**Work to do**
Write what comes next in the text on sorting problems into three parallelism classes, picking up after its last sentence.

**Extract provided**

----------------------------------------

Task 10 — Classify problems: embarrassingly parallel / work-efficient parallel / inherently sequential [analysis]¶

[hard] Sort a list of problems into three buckets by their inherent parallelism, with justification grounded in work and span. This is the conceptual payoff of the whole model: knowing where a problem sits before you write a line of parallel code.

No code. Use this as the grading model.

The three classes.

Embarrassingly parallel — T∞ = Θ(1) or tiny; the work splits into independent pieces with no (or a trivial) combine. Parallelism ≈ T₁. Examples: applying a pure function to every element of an array (map); Monte Carlo trials; rendering independent pixels; brute-force search over a partitioned space. Justification: no dependency edges between the pieces, so the DAG is P independent chains; the only span is a final O(log P) combine if any.
Work-efficient parallel (poly-log span) — T∞ = Θ(polylog n) and T₁ = Θ(T_seq). The problem has a logarithmic-depth dependency structure you can exploit without inflating work. Examples: reduction (Θ(n) work, Θ(log n) span); work-efficient prefix sum (Blelloch); merge sort and other divide-and-conquer with balanced combines; connected components via pointer jumping. Justification: a recursion or sweep of Θ(log n) depth, each level Θ(n) total work — high parallelism Θ(n/log n) with no wasted work.
Inherently sequential (P-complete-ish) — believed to have no poly-log-span work-efficient algorithm; the dependency chain is intrinsic. Examples: the Circuit Value Problem (evaluate a Boolean circuit — P-complete, the canonical "hard to parallelize"); lexicographically-first DFS / greedy maximal independent set by lowest-index rule; linear-programming (P-complete); a strict left-fold with a non-associative operator (each step needs the previous result). Justification: the answer at step k requires the answer at step k − 1 through a chain of length Θ(n), so T∞ = Θ(n) and parallelism is Θ(1) — adding processors cannot help.

Borderline cases to discuss. Quicksort with a sequential partition is Θ(n)-span (the partition is a left-to-right scan) but with a parallel partition (a scan-based filter) becomes Θ(log² n)-span — the class depends on the algorithm, not just the problem. General DFS order is sequential, but reachability (which the DFS computes) is parallelizable via BFS-style frontier expansion. Always ask: is the sequential bottleneck intrinsic to the problem or an artifact of the chosen algorithm?

----------------------------------------

**Data segment**
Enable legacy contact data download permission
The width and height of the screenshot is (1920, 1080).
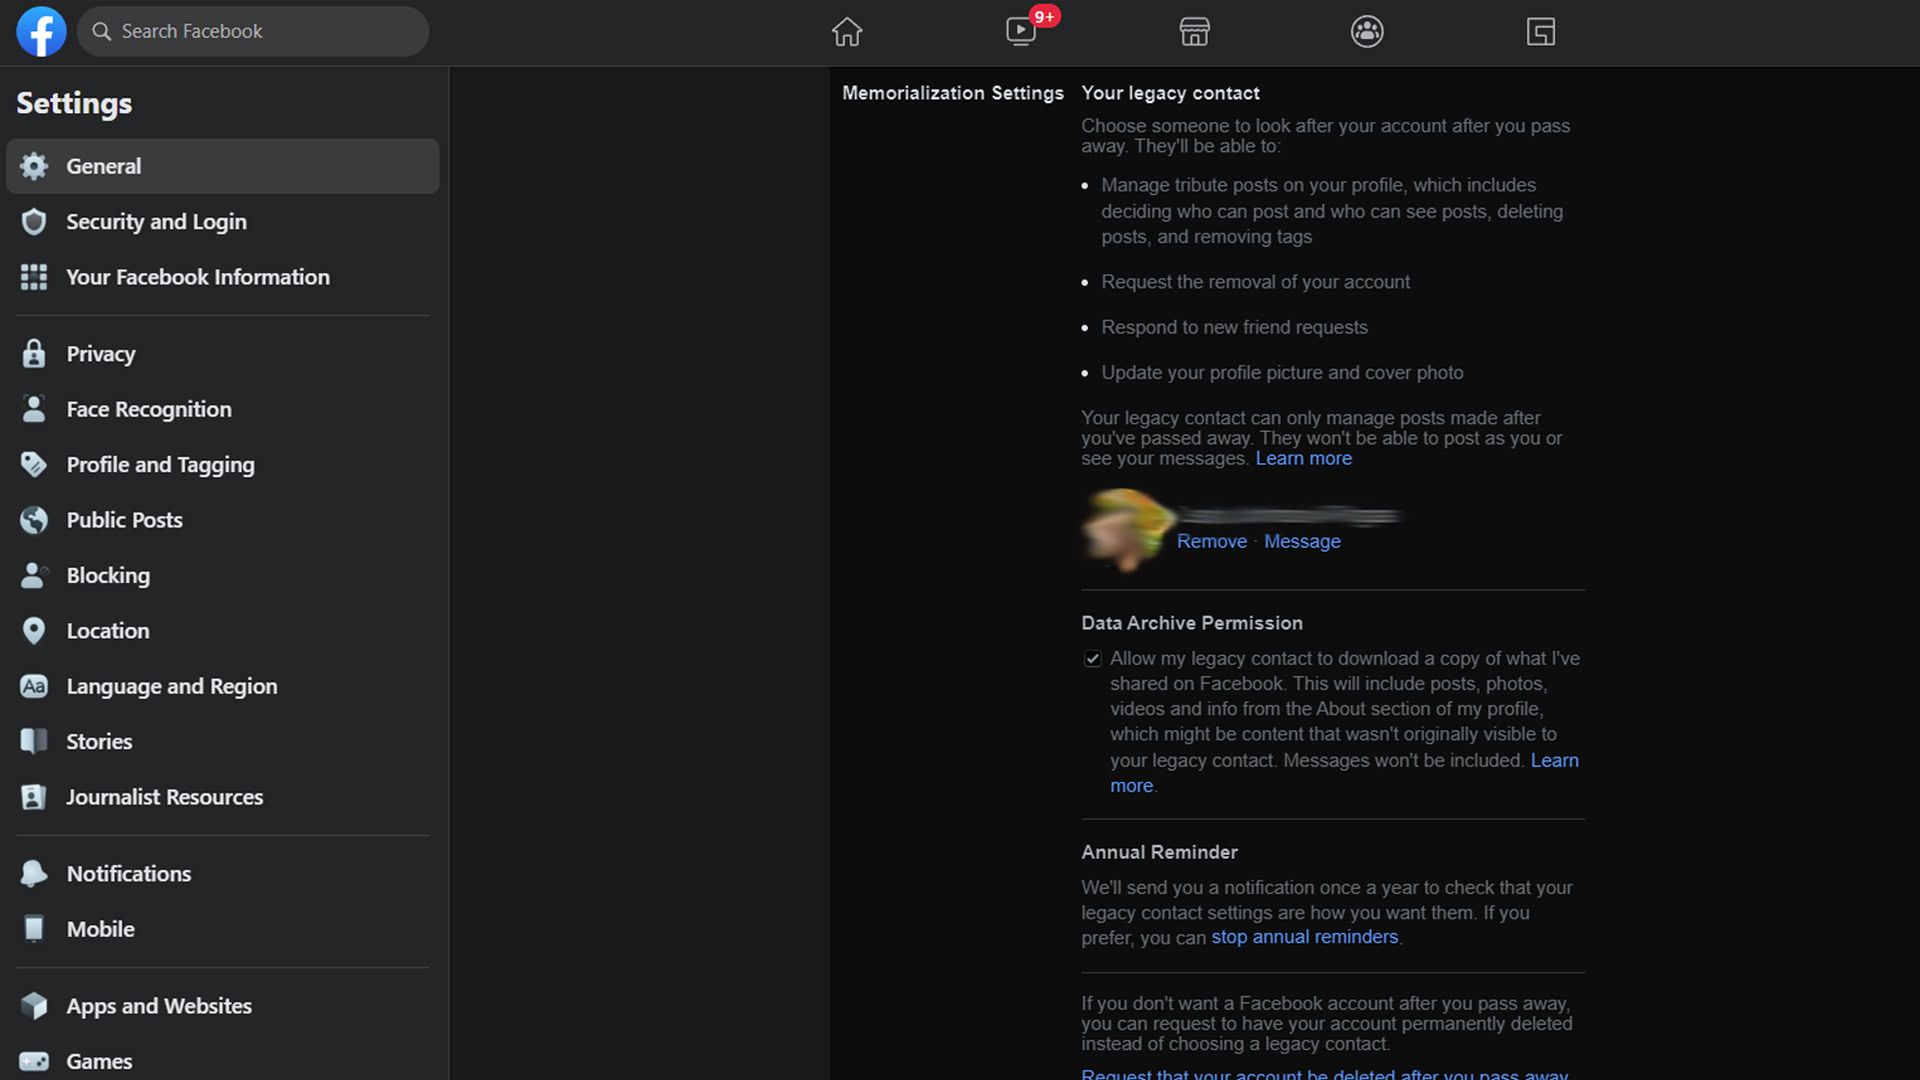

----------------------------------------

**Result for this task**
Constraints: Place at least 8 named problems across the three classes. For each, state T₁, T∞ (or the reason span is Θ(n)), and the parallelism. Identify at least two borderline cases where the classification flips with the algorithm. Name why the P-complete class resists poly-log span (the chain is intrinsic — formalized as "no NC algorithm unless NC = P").
Acceptance test: Each problem is justified by its span: embarrassingly parallel ⇒ T∞ = Θ(1)–Θ(log P); work-efficient parallel ⇒ T∞ = Θ(polylog n) with T₁ = Θ(T_seq); inherently sequential ⇒ T∞ = Θ(n), parallelism Θ(1). The borderline discussion correctly separates problem-intrinsic from algorithm-induced serialization.

Task 11 — Grain-size cutoff: measure the overhead/speedup tradeoff [coding]¶

[hard] The work–span model charges nothing for spawning a task. Reality does: spawning a goroutine/process/future has fixed overhead, so splitting work into too-fine grains drowns the computation in scheduling cost. Implement a parallel divide-and-conquer with a grain-size cutoff — below a threshold G, run serially; above it, fork — and measure how total time varies with G. There is a sweet spot: too large and you lose parallelism; too small and overhead dominates.

Go¶

package main

import (
    "fmt"
    "runtime"
    "sync"
    "time"
)

// parSum sums data[lo:hi]. If the segment is smaller than the grain cutoff,
// sum it serially; otherwise split and fork. The cutoff bounds the number of
// spawned tasks: ~ (hi-lo)/grain leaves, each with one fork's overhead.
func parSum(data []float64, lo, hi, grain int) float64 {
    if hi-lo <= grain {
        var s float64
        for i := lo; i < hi; i++ {
            s += data[i]
        }
        return s
    }
    mid := (lo + hi) / 2
    var left float64
    var wg sync.WaitGroup
    wg.Add(1)
    go func() { defer wg.Done(); left = parSum(data, lo, mid, grain) }()
    right := parSum(data, mid, hi, grain) // stay on this goroutine for the right half
    wg.Wait()
    return left + right
}

func main() {
    runtime.GOMAXPROCS(runtime.NumCPU())
    const n = 100_000_000
    data := make([]float64, n)
    for i := range data {
        data[i] = 1.0
    }
    fmt.Printf("n=%d  cores=%d\n", n, runtime.NumCPU())
    fmt.Printf("%12s %12s %14s\n", "grain", "time(ms)", "~#tasks")
    var best time.Duration = 1 << 62
    var bestGrain int
    for _, grain := range []int{64, 1_000, 100_000, 1_000_000, 10_000_000, n} {
        t0 := time.Now()
        got := parSum(data, 0, n, grain)
        dt := time.Since(t0)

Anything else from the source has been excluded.